* Instructions for the task
Reproduce every row below without changing anything.

===== Exercise materials

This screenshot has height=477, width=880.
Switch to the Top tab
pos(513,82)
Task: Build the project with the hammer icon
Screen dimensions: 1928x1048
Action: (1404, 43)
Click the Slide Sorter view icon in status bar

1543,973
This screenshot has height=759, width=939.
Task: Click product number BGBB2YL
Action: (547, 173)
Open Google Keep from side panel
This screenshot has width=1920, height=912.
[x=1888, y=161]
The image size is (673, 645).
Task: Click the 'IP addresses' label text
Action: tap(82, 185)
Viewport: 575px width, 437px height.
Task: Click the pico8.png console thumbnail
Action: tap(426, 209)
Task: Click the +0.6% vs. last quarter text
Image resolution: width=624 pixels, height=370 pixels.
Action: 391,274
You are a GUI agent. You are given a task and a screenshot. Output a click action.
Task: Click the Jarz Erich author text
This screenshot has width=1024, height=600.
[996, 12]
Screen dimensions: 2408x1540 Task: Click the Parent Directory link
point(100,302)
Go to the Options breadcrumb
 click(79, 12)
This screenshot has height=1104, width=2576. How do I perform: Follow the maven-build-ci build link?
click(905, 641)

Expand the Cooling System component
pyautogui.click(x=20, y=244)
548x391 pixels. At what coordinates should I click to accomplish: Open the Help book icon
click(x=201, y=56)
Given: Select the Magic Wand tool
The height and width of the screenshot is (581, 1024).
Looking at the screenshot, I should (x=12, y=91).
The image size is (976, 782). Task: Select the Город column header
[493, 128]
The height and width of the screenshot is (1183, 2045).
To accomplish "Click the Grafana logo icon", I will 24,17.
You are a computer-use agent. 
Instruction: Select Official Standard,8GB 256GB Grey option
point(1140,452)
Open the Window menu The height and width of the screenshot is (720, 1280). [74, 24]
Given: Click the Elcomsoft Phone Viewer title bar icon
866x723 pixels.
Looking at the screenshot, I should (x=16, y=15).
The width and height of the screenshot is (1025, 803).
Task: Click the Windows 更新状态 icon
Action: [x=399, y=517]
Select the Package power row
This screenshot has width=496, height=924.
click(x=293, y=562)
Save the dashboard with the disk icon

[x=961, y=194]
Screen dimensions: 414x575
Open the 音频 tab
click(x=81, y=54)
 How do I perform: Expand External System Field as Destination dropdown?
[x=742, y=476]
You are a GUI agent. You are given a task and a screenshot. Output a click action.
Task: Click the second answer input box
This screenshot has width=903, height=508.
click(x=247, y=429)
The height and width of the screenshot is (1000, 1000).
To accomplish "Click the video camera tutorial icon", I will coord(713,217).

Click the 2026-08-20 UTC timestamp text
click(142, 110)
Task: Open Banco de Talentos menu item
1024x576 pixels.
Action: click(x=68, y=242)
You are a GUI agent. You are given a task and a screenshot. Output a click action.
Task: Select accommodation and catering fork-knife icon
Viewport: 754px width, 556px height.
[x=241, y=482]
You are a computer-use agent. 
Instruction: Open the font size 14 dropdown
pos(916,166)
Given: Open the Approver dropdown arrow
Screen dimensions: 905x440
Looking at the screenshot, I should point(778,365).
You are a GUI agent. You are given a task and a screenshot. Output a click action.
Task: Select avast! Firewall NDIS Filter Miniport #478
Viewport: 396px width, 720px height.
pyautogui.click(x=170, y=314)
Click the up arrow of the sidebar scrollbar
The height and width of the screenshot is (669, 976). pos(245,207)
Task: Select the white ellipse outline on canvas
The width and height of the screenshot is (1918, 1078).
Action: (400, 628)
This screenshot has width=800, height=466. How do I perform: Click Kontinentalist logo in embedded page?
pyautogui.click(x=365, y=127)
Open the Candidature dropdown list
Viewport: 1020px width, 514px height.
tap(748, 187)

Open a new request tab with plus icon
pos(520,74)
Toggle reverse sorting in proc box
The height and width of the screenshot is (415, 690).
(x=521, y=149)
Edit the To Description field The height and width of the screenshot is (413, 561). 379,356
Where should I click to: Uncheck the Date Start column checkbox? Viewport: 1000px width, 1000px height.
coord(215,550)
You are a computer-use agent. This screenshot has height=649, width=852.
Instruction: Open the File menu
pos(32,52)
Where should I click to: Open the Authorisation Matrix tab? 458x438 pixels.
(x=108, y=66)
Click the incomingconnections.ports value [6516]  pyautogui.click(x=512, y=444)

==========

* Answer to this task
This screenshot has height=477, width=880.
Switch to the Top tab
pos(513,82)
Task: Build the project with the hammer icon
Screen dimensions: 1928x1048
Action: (1404, 43)
Click the Slide Sorter view icon in status bar

1543,973
This screenshot has height=759, width=939.
Task: Click product number BGBB2YL
Action: (547, 173)
Open Google Keep from side panel
This screenshot has width=1920, height=912.
[x=1888, y=161]
The image size is (673, 645).
Task: Click the 'IP addresses' label text
Action: tap(82, 185)
Viewport: 575px width, 437px height.
Task: Click the pico8.png console thumbnail
Action: tap(426, 209)
Task: Click the +0.6% vs. last quarter text
Image resolution: width=624 pixels, height=370 pixels.
Action: 391,274
You are a GUI agent. You are given a task and a screenshot. Output a click action.
Task: Click the Jarz Erich author text
This screenshot has width=1024, height=600.
[996, 12]
Screen dimensions: 2408x1540 Task: Click the Parent Directory link
point(100,302)
Go to the Options breadcrumb
 click(79, 12)
This screenshot has height=1104, width=2576. How do I perform: Follow the maven-build-ci build link?
click(905, 641)

Expand the Cooling System component
pyautogui.click(x=20, y=244)
548x391 pixels. At what coordinates should I click to accomplish: Open the Help book icon
click(x=201, y=56)
Given: Select the Magic Wand tool
The height and width of the screenshot is (581, 1024).
Looking at the screenshot, I should (x=12, y=91).
The image size is (976, 782). Task: Select the Город column header
[493, 128]
The height and width of the screenshot is (1183, 2045).
To accomplish "Click the Grafana logo icon", I will 24,17.
You are a computer-use agent. 
Instruction: Select Official Standard,8GB 256GB Grey option
point(1140,452)
Open the Window menu The height and width of the screenshot is (720, 1280). [74, 24]
Given: Click the Elcomsoft Phone Viewer title bar icon
866x723 pixels.
Looking at the screenshot, I should (x=16, y=15).
The width and height of the screenshot is (1025, 803).
Task: Click the Windows 更新状态 icon
Action: [x=399, y=517]
Select the Package power row
This screenshot has width=496, height=924.
click(x=293, y=562)
Save the dashboard with the disk icon

[x=961, y=194]
Screen dimensions: 414x575
Open the 音频 tab
click(x=81, y=54)
 How do I perform: Expand External System Field as Destination dropdown?
[x=742, y=476]
You are a GUI agent. You are given a task and a screenshot. Output a click action.
Task: Click the second answer input box
This screenshot has width=903, height=508.
click(x=247, y=429)
The height and width of the screenshot is (1000, 1000).
To accomplish "Click the video camera tutorial icon", I will coord(713,217).

Click the 2026-08-20 UTC timestamp text
click(142, 110)
Task: Open Banco de Talentos menu item
1024x576 pixels.
Action: click(x=68, y=242)
You are a GUI agent. You are given a task and a screenshot. Output a click action.
Task: Select accommodation and catering fork-knife icon
Viewport: 754px width, 556px height.
[x=241, y=482]
You are a computer-use agent. 
Instruction: Open the font size 14 dropdown
pos(916,166)
Given: Open the Approver dropdown arrow
Screen dimensions: 905x440
Looking at the screenshot, I should point(778,365).
You are a GUI agent. You are given a task and a screenshot. Output a click action.
Task: Select avast! Firewall NDIS Filter Miniport #478
Viewport: 396px width, 720px height.
pyautogui.click(x=170, y=314)
Click the up arrow of the sidebar scrollbar
The height and width of the screenshot is (669, 976). pos(245,207)
Task: Select the white ellipse outline on canvas
The width and height of the screenshot is (1918, 1078).
Action: (400, 628)
This screenshot has width=800, height=466. How do I perform: Click Kontinentalist logo in embedded page?
pyautogui.click(x=365, y=127)
Open the Candidature dropdown list
Viewport: 1020px width, 514px height.
tap(748, 187)

Open a new request tab with plus icon
pos(520,74)
Toggle reverse sorting in proc box
The height and width of the screenshot is (415, 690).
(x=521, y=149)
Edit the To Description field The height and width of the screenshot is (413, 561). 379,356
Where should I click to: Uncheck the Date Start column checkbox? Viewport: 1000px width, 1000px height.
coord(215,550)
You are a computer-use agent. This screenshot has height=649, width=852.
Instruction: Open the File menu
pos(32,52)
Where should I click to: Open the Authorisation Matrix tab? 458x438 pixels.
(x=108, y=66)
Click the incomingconnections.ports value [6516]  pyautogui.click(x=512, y=444)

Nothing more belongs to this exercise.